THE PROBLEM: The data is to be repeated exactly, with the images removed.

::: DATA FOR THIS EXERCISE

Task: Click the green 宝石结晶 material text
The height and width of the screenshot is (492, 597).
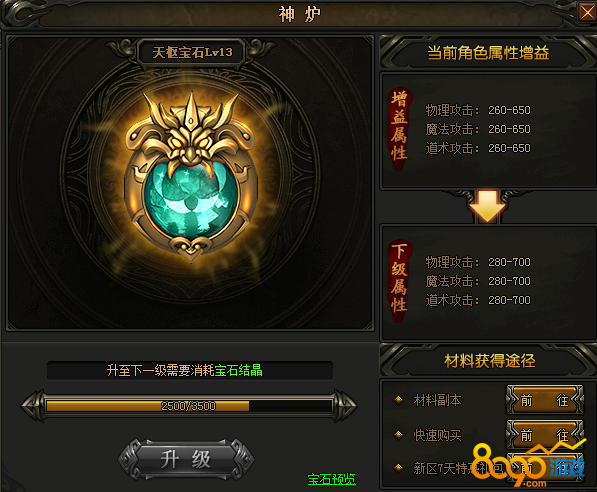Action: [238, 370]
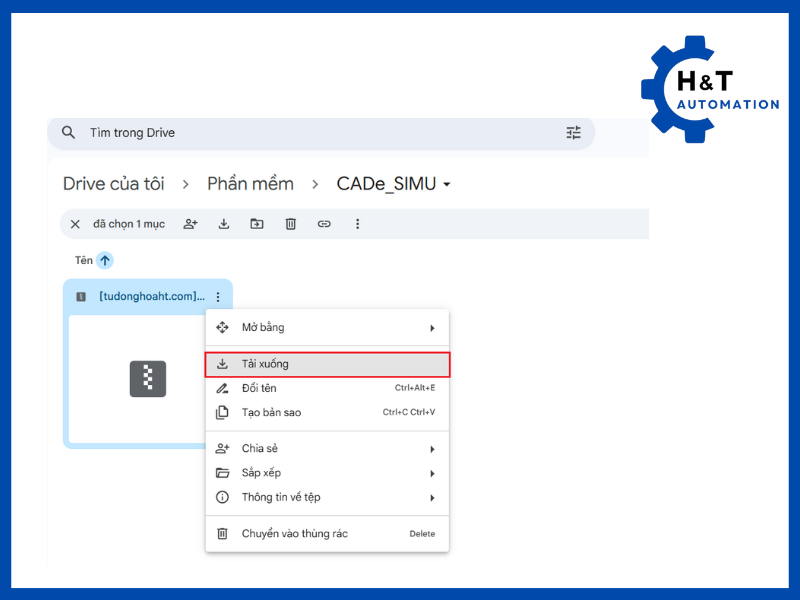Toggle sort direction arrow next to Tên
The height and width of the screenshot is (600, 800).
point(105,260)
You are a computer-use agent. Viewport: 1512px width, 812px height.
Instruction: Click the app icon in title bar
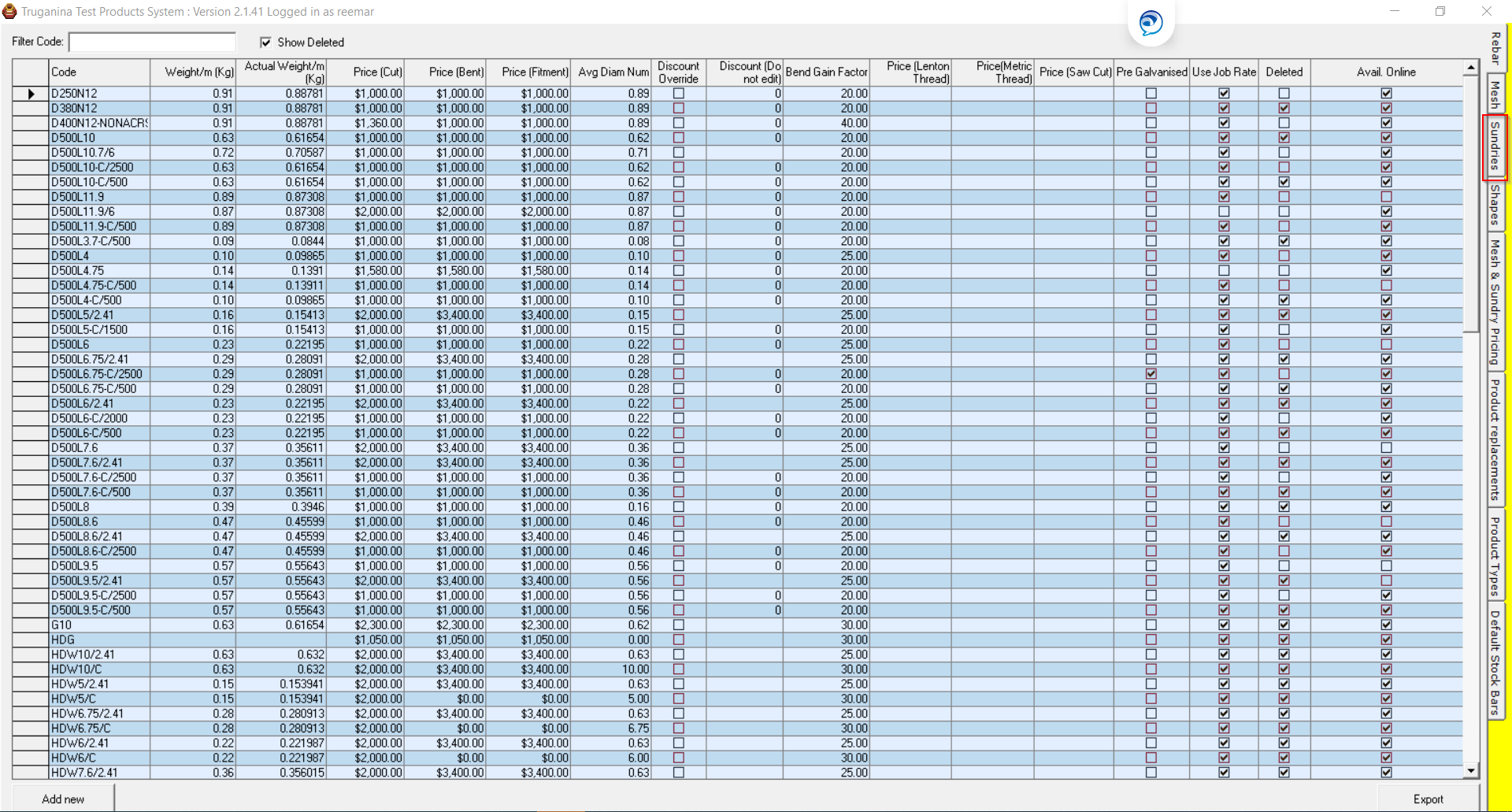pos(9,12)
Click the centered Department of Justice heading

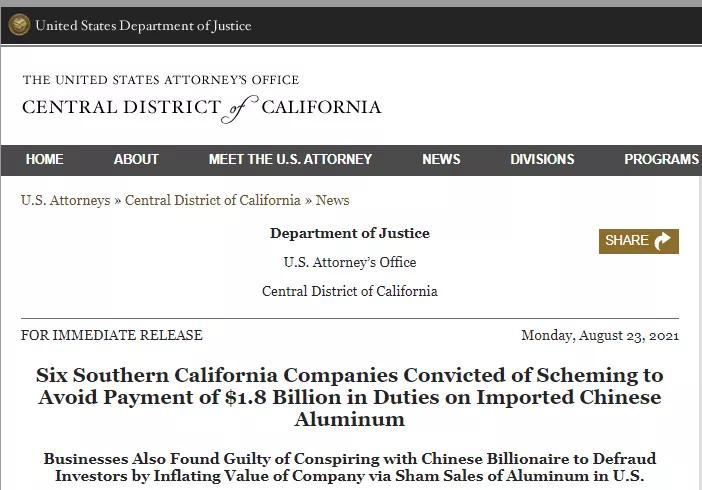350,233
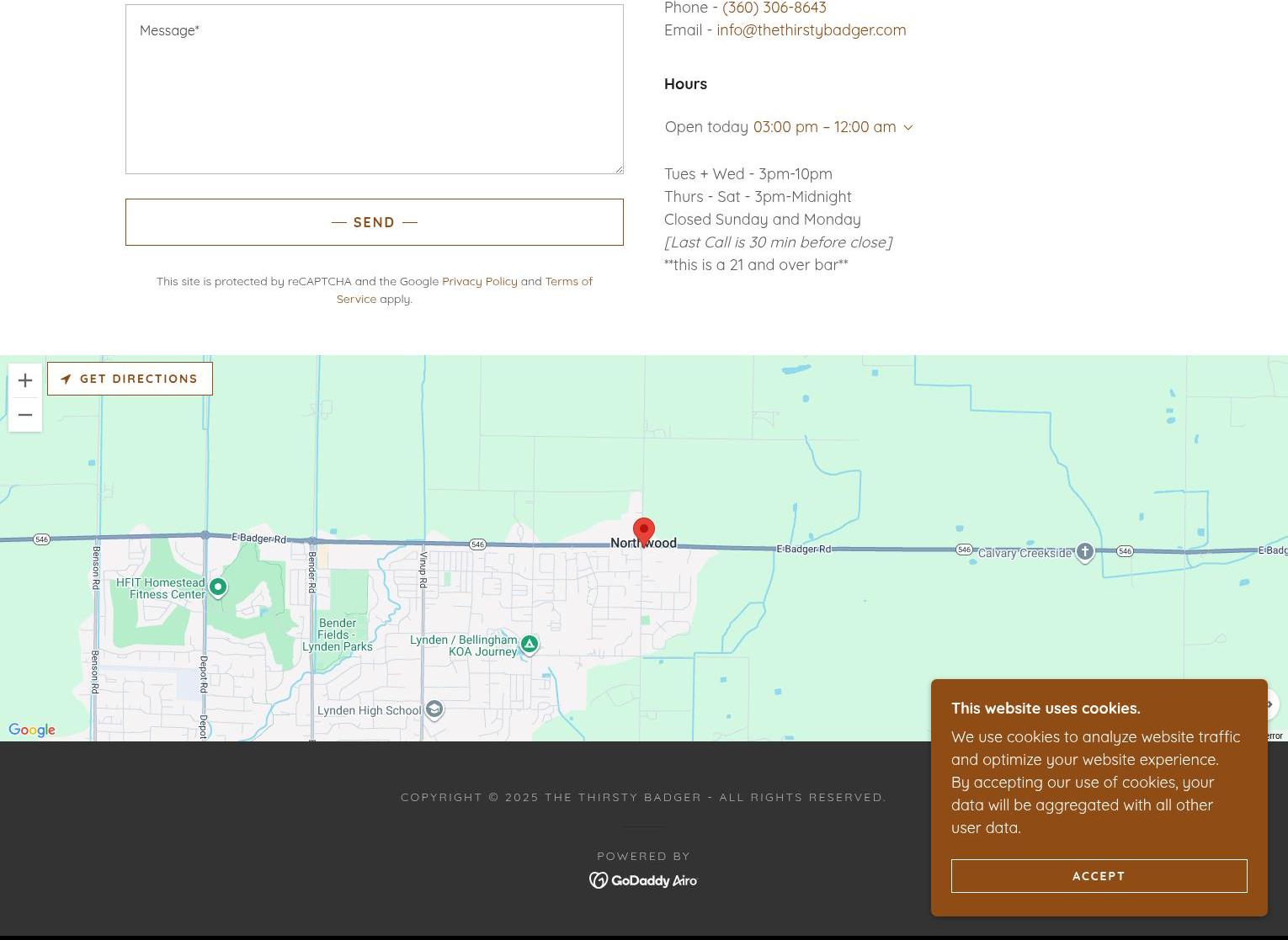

::::::

SOLUTION TO THIS EXERCISE:
Task: Click the green 宝石结晶 material text
The height and width of the screenshot is (492, 597).
Action: [238, 370]
Toggle sort direction arrow next to Tên
The height and width of the screenshot is (600, 800).
point(105,260)
You are a computer-use agent. Viewport: 1512px width, 812px height.
Instruction: Click the app icon in title bar
pos(9,12)
Click the centered Department of Justice heading

350,233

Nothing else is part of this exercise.